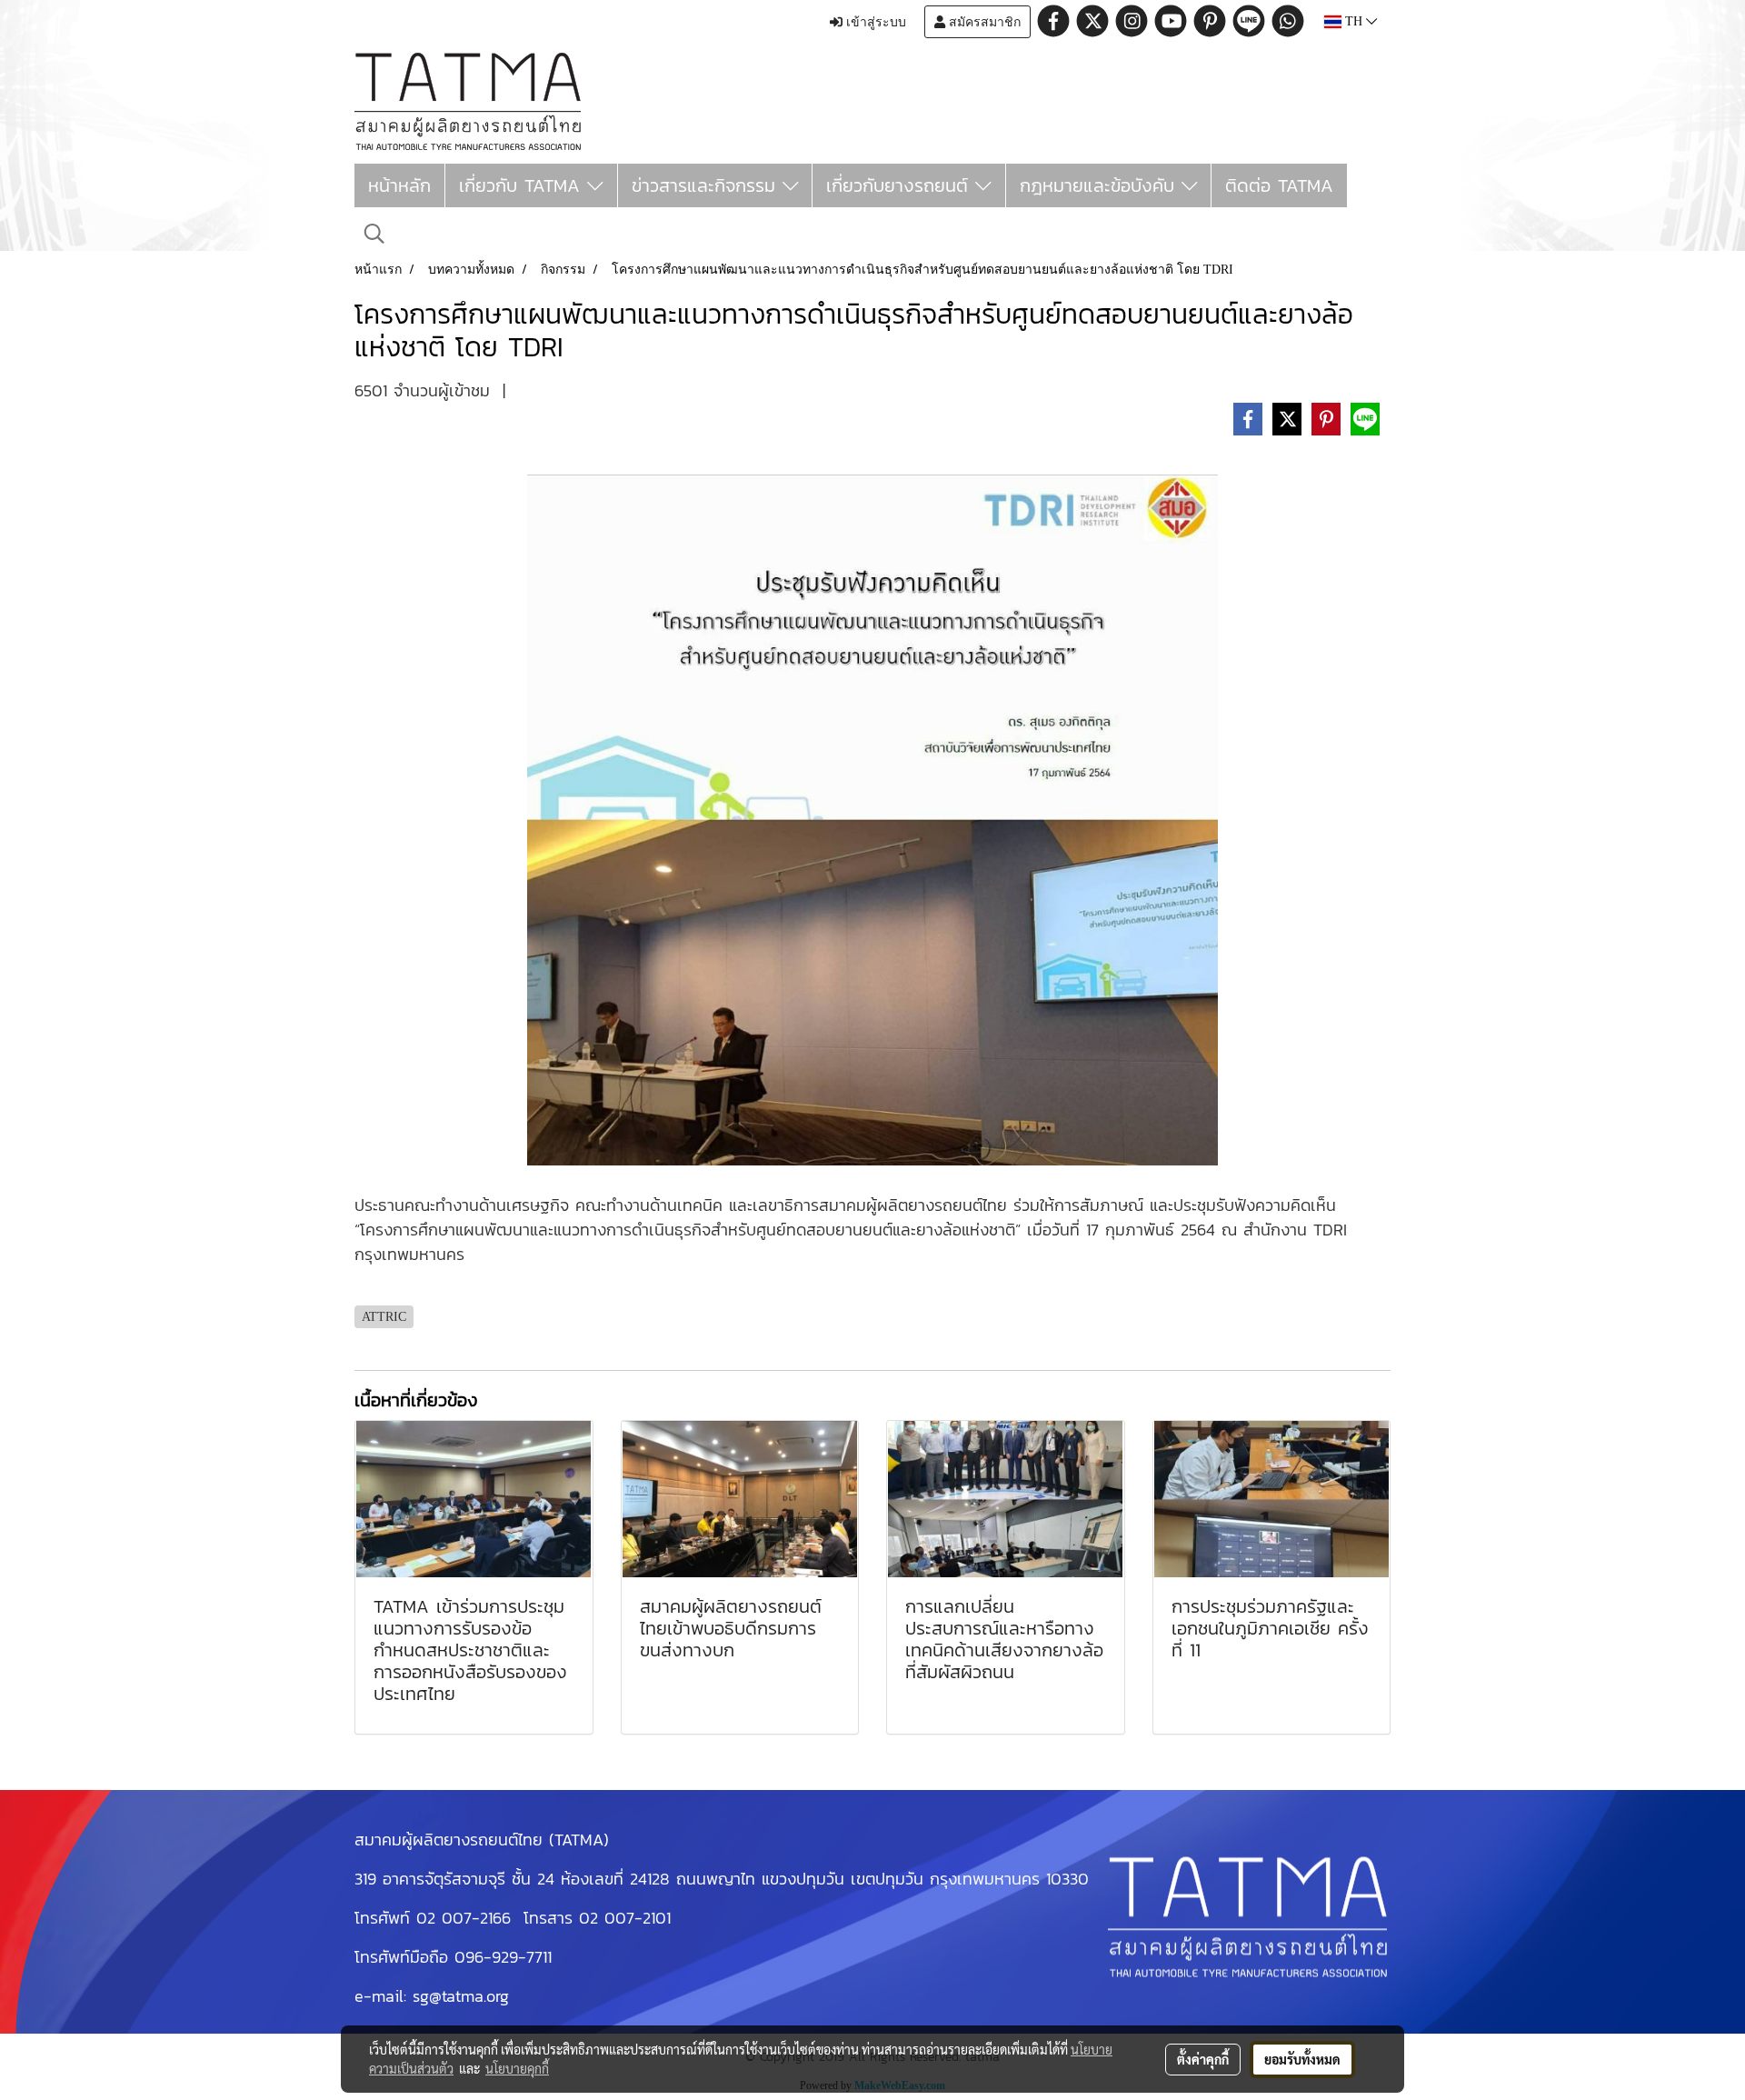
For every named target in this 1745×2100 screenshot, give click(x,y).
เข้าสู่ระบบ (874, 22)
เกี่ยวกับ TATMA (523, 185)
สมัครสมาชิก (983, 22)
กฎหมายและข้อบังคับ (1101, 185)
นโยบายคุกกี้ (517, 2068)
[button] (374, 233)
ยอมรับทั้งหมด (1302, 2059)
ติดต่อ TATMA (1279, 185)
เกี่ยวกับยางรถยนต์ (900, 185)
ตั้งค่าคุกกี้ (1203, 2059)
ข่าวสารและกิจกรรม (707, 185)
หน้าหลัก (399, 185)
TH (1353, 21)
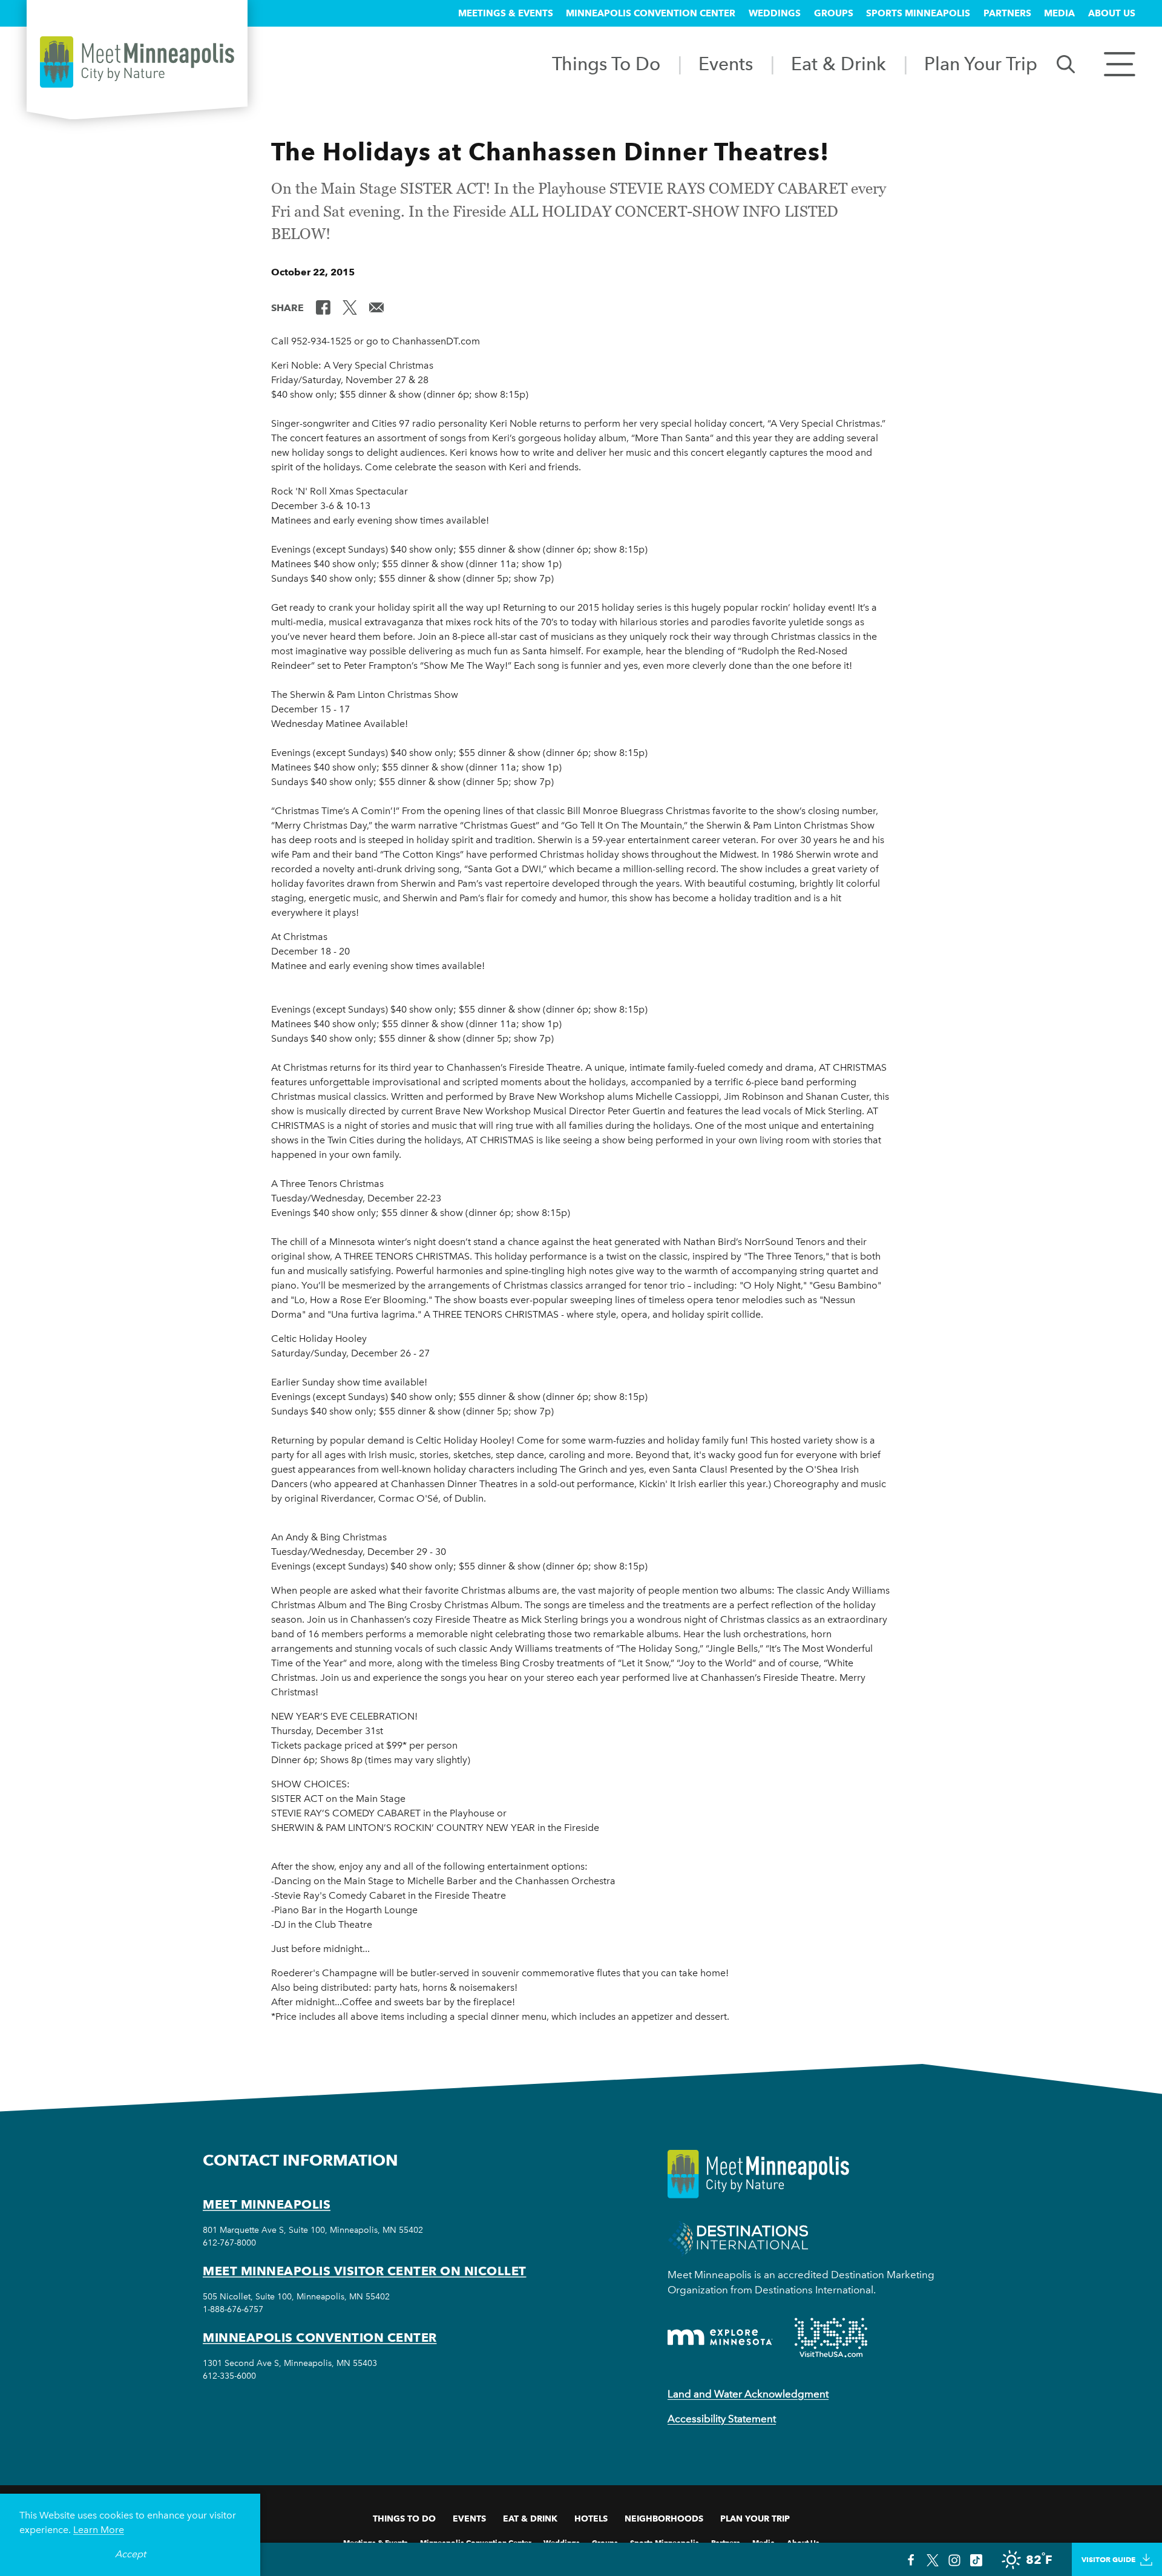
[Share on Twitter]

┄┄┄┄┄┄

**TASK TO CARRY OUT:** From the line containing "ตั้งค่าคุกกี้ (1203, 2059)" down to the last line of the entries above, retype each line exactly as it stands, but skip the pictures.

**RESPONSE AREA:**
ตั้งค่าคุกกี้ (1203, 2059)
ข่าวสารและกิจกรรม (707, 185)
หน้าหลัก (399, 185)
TH (1353, 21)
[Share on Twitter]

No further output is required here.